§ **PROVIDED PASSAGE**:
== Segment start ==

The Robert Award for Best Actor in a Leading Role (Robert Prisen for årets mandlige hovedrolle) is presented at the annual Robert Awards ceremony by the Danish Film Academy to recognize an actor who has delivered an outstanding leading performance in a Danish film.

Danish actor Mads Mikkelsen holds the record for the most wins in this category, with four, for his performances in Pusher II (2004), The Hunt (2012), Another Round (2020) and The Promised Land (2023).

== Segment end ==

§ **LISTED ENTRIES**:

== Segment start ==

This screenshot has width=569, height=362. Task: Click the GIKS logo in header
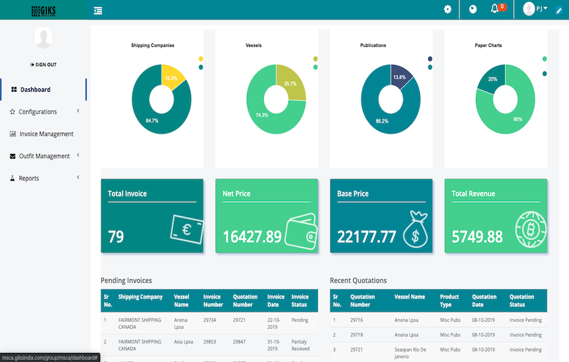coord(45,10)
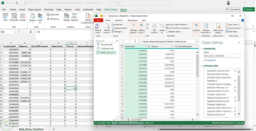Switch to the Add Column tab
Viewport: 256px width, 131px height.
coord(132,20)
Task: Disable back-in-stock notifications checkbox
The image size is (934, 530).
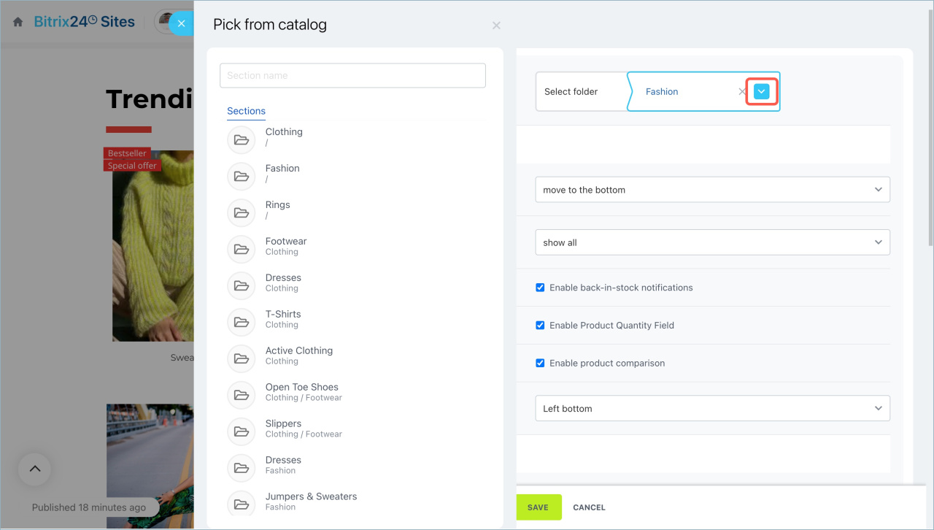Action: [x=540, y=288]
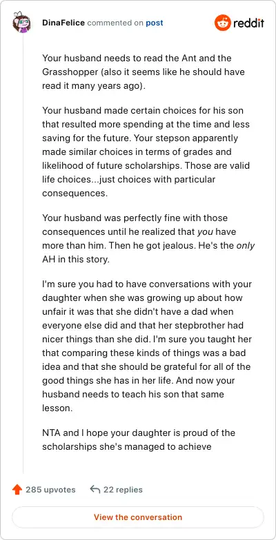Click the orange Reddit Snoo logo
This screenshot has height=540, width=276.
point(222,23)
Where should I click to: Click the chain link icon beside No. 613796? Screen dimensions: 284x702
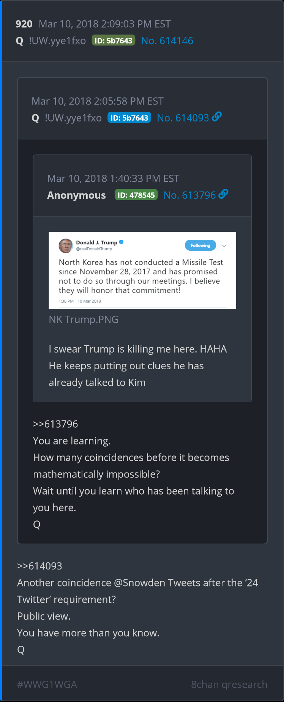pos(224,194)
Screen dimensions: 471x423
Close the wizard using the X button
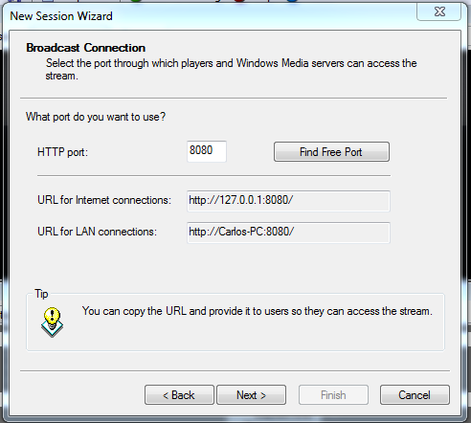(x=439, y=12)
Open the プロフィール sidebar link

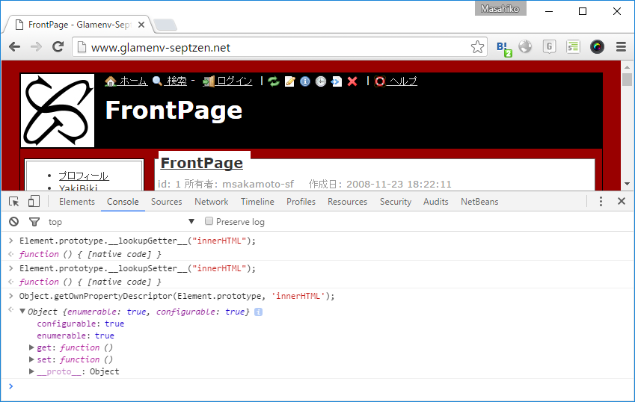83,176
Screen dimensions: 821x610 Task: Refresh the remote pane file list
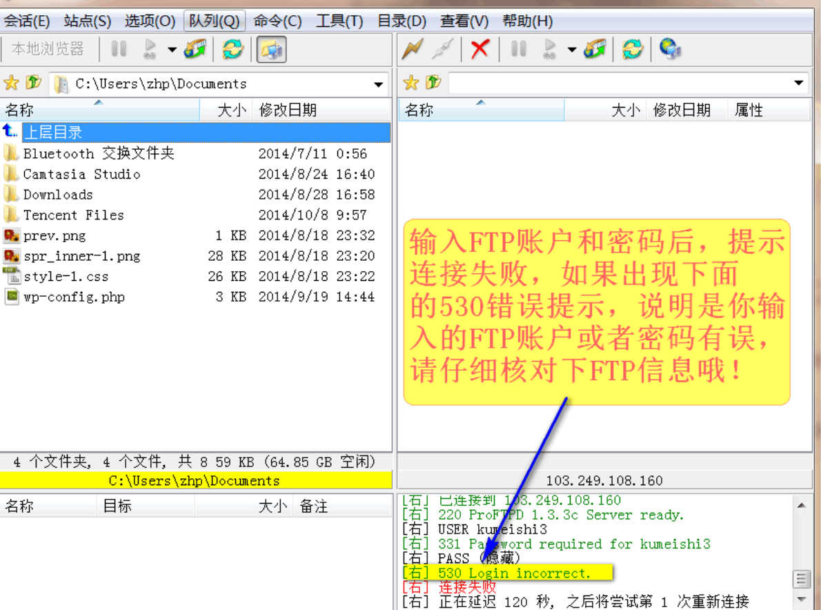coord(632,49)
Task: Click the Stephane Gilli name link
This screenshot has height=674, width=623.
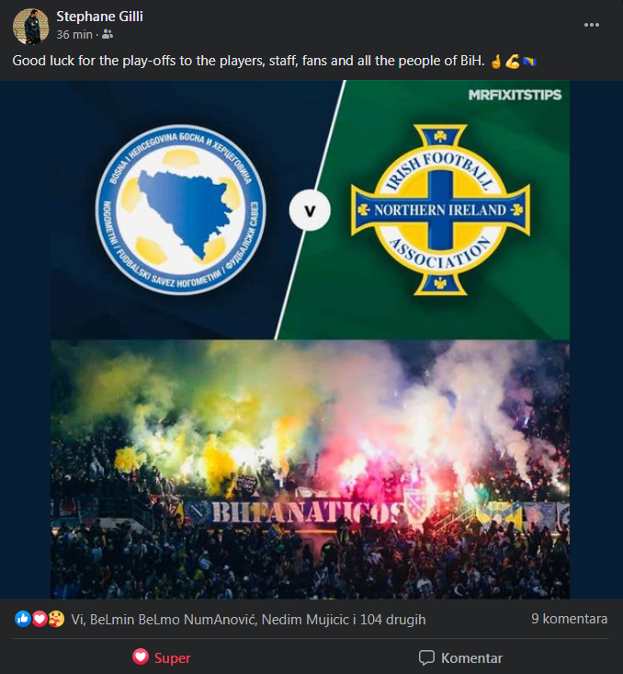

== Segment end ==

Decide whether each statement below agrees with the passage on the Robert Award for Best Actor in a Leading Role. Answer yes or no for each, and quote the words of the passage that decide it.
1. The award is presented by the Danish Film Academy.
2. Mads Mikkelsen has won the award three times.
3. One of Mads Mikkelsen's wins was for The Hunt.

1. Yes: "presented at the annual Robert Awards ceremony by the Danish Film Academy"
2. No: "holds the record for the most wins in this category, with four"
3. Yes: "for his performances in Pusher II (2004), The Hunt (2012), Another Round (2020) and The Promised Land (2023)"